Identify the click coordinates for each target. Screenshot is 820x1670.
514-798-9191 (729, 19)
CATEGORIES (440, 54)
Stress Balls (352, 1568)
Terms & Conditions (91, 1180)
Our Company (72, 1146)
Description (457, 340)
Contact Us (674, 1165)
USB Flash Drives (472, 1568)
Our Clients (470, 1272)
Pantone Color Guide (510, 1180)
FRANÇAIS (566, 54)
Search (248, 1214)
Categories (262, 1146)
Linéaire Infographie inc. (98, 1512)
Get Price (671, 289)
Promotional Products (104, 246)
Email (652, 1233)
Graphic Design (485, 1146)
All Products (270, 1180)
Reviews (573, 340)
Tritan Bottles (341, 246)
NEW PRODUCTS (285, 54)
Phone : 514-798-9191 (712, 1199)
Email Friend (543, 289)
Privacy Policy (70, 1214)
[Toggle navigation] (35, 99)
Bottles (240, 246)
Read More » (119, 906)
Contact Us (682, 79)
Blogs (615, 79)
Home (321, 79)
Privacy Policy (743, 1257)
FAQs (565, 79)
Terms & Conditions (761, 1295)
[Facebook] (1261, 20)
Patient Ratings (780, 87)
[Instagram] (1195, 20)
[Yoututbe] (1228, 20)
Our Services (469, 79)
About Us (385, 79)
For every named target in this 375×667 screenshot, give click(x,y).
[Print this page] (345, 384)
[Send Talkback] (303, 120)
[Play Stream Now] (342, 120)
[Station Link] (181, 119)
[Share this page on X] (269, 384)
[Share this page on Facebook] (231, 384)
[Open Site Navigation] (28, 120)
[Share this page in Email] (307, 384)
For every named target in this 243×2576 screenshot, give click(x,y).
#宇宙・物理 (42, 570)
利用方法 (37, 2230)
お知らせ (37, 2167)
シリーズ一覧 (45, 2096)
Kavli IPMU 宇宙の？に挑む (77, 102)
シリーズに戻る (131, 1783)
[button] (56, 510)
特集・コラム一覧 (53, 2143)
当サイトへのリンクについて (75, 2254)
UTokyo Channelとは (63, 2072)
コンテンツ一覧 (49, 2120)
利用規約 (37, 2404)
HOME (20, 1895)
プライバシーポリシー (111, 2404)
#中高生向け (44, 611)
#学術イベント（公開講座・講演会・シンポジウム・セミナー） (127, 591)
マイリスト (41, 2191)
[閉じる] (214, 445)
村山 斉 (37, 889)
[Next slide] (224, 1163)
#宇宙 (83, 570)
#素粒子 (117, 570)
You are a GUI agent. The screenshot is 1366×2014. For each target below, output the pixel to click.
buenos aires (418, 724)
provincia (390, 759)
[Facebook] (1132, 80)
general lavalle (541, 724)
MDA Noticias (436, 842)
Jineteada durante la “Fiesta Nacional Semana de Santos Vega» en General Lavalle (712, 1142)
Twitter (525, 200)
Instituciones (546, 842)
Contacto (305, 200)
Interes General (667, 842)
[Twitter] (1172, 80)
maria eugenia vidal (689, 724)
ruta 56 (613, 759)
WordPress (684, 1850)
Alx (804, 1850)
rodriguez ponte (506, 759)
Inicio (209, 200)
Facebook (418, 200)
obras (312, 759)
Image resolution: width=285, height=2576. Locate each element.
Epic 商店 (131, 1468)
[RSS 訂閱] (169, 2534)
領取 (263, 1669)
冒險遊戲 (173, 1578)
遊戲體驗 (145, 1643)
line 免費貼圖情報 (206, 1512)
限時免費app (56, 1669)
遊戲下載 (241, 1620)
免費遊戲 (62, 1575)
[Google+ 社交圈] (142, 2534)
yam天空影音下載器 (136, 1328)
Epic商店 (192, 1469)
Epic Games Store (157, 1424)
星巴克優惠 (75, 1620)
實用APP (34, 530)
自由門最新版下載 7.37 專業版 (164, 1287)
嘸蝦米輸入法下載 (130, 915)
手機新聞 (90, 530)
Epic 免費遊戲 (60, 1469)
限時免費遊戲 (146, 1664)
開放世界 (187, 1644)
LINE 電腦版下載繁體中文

## PROBLEM
The first line of the data, the line with "[Yoututbe] (1228, 20)", and all lines in between are to be copied exactly. Leave out everything else.

## RESULT FOR THIS EXERCISE
Identify the click coordinates for each target. Screenshot is 820x1670.
514-798-9191 (729, 19)
CATEGORIES (440, 54)
Stress Balls (352, 1568)
Terms & Conditions (91, 1180)
Our Company (72, 1146)
Description (457, 340)
Contact Us (674, 1165)
USB Flash Drives (472, 1568)
Our Clients (470, 1272)
Pantone Color Guide (510, 1180)
FRANÇAIS (566, 54)
Search (248, 1214)
Categories (262, 1146)
Linéaire Infographie inc. (98, 1512)
Get Price (671, 289)
Promotional Products (104, 246)
Email (652, 1233)
Graphic Design (485, 1146)
All Products (270, 1180)
Reviews (573, 340)
Tritan Bottles (341, 246)
NEW PRODUCTS (285, 54)
Phone : 514-798-9191 (712, 1199)
Email Friend (543, 289)
Privacy Policy (70, 1214)
[Toggle navigation] (35, 99)
Bottles (240, 246)
Read More » (119, 906)
Contact Us (682, 79)
Blogs (615, 79)
Home (321, 79)
Privacy Policy (743, 1257)
FAQs (565, 79)
Terms & Conditions (761, 1295)
[Facebook] (1261, 20)
Patient Ratings (780, 87)
[Instagram] (1195, 20)
[Yoututbe] (1228, 20)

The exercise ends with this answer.